With classes starting Monday, LSU at Eunice is expecting to expand.
Full enrollment numbers were unavailable last week, but looking at the enrollment trends, Chancellor William ‘Bill’ Nunez said the school is expecting a 1 to 3 percent enrollment increase this semester.
That may seem like a small increase, but at a time when most Louisiana colleges are experiencing declining enrollment due to out-of-state migration and a sluggish economy, Nunez said that any increase is good news.
“The enrollment looks pretty good. We’ll have to wait and see after the dust settles, because there’s still lots of things pending,” Nunez said.
Dual credit programs with local high schools, the Pathways extension at LSU at Alexandria, and the LSUE courses offered through the Learning Center for Rapides Parish have all helped to boost LSUE’s enrollment beyond those that attend the physical campus.
In addition, LSUE’s Continuum for All Louisiana Learners (CALL) initiate has allowed the college to reach out into cyberspace and enroll students who otherwise might not be able to attend courses on-campus.
The course enrollment for the CALL classes includes a mix of traditional students, older, non-traditional students, and even a few international students.
The pilot online program is ready to go, despite the lack of a curriculum developer, Nunez said.
“We’re not waiting, and we’ve put our faculty through a lot of training, and we’re very, very happy with the outcome,” Nunez said.
The position of curriculum developer is currently still open, Nunez said.
LSUE is growing in other ways too. LSUE was approved earlier for a 9.8 million-dollar capital outlay grant to add a new building on campus.
The new classroom building would primarily house continuing education and information technology.
The amount was based on pre-Katrina and Rita cost estimates; since that time, labor and supply costs have gone up significantly, and it is estimated the project would need another 1 million dollars to be completed as planned.

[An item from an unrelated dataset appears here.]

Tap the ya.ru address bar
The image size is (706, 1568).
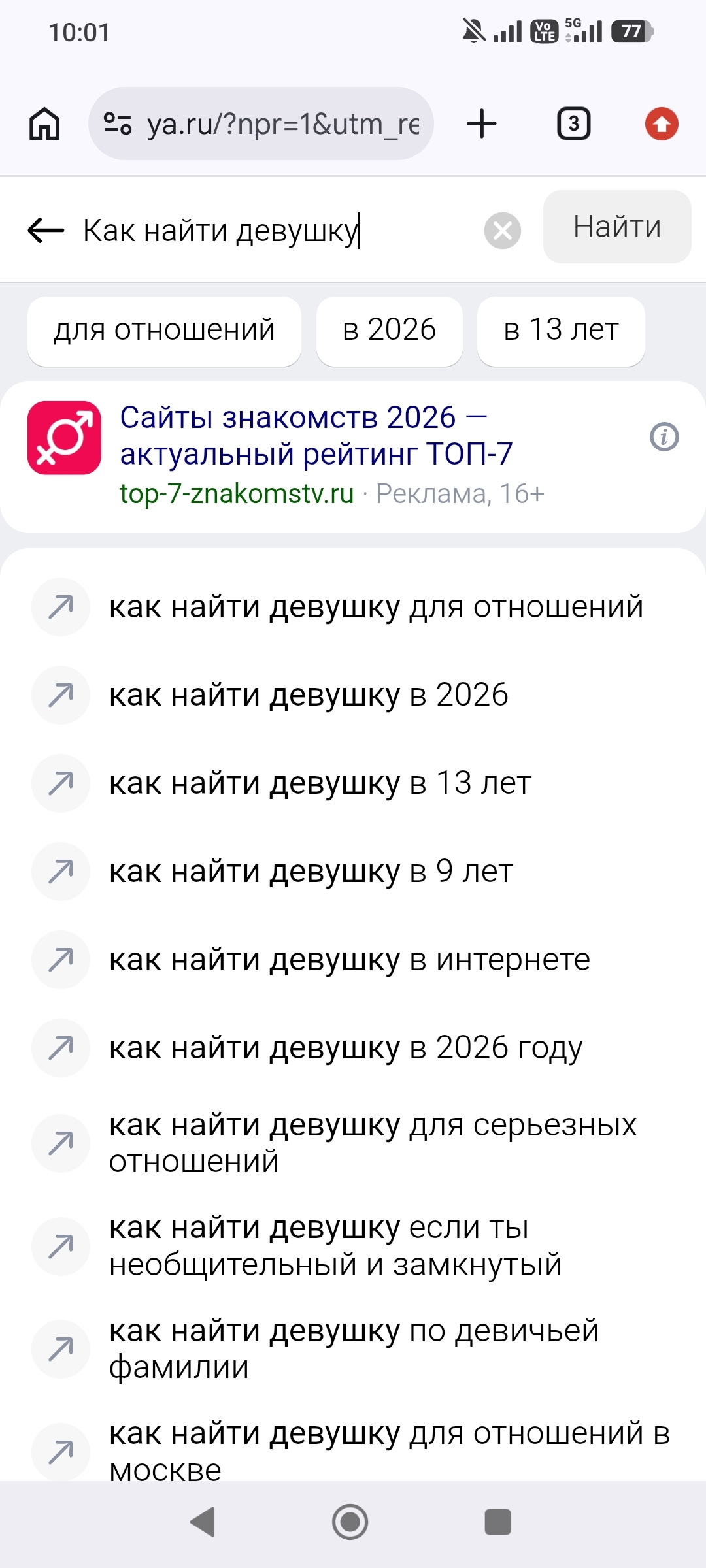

District 41 representative Mickey Guillory, who serves on the Ways and Means Committee, has been shepherding the project through the state legislature, and said that he is hopeful that some of the 52 million available for capital outlay from the budget surplus can be used to pay for the cost overrun.
Nunez said that plans will continue forward, even if they have to be downsized.
“The goal will be that by the end of this year, those plans will be given out to contractors and we’ll be asking for bids, so that next year, after the fiscal year begins (on July 1), we’ll start seeing some construction activity going on on-campus,” Nunez said.
Nunez said that he expects the building will take approximately 18 months to complete, due in part to the extra wiring needed for the information technology component.